## Task brief
Beginning with the line that contains "Click the checkmark beside Birthday", copy each remaining line of the data below exactly.

Source records
◆ ◆ ◆ ◆

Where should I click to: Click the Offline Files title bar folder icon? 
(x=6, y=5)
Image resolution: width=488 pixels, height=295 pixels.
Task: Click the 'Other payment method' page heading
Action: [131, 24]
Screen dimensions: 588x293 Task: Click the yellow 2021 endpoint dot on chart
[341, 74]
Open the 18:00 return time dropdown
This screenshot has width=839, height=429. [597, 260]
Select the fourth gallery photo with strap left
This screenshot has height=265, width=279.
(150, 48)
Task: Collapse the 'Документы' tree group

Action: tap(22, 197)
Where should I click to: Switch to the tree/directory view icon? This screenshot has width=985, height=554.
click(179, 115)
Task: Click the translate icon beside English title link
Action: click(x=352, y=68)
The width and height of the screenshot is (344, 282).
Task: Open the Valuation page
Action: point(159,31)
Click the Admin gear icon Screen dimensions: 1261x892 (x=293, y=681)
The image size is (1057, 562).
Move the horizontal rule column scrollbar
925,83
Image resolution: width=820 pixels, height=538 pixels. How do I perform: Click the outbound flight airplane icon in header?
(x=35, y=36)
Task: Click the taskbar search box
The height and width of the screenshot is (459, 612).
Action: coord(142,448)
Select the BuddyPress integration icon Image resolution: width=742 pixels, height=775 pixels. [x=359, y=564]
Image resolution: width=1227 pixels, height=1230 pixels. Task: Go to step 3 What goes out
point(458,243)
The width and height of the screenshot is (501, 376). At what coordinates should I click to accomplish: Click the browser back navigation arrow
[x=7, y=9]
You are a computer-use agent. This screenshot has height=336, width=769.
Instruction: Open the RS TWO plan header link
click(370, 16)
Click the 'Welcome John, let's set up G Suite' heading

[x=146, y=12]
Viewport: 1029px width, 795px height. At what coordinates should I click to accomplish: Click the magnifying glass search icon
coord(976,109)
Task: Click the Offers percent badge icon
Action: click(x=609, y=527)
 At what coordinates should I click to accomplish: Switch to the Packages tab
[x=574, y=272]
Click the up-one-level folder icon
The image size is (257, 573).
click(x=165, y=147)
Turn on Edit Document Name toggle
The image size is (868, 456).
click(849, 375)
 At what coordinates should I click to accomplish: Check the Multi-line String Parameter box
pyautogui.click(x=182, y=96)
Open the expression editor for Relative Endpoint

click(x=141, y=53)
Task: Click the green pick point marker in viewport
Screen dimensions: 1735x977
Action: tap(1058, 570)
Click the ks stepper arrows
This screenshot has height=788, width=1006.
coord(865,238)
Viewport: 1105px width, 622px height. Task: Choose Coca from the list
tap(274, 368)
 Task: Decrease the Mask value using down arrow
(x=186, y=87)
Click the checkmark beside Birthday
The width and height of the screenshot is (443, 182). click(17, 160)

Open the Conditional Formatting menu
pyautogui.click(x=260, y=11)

◆ ◆ ◆ ◆

## Exercise result
Click the checkmark beside Birthday
The width and height of the screenshot is (443, 182). click(17, 160)

Open the Conditional Formatting menu
pyautogui.click(x=260, y=11)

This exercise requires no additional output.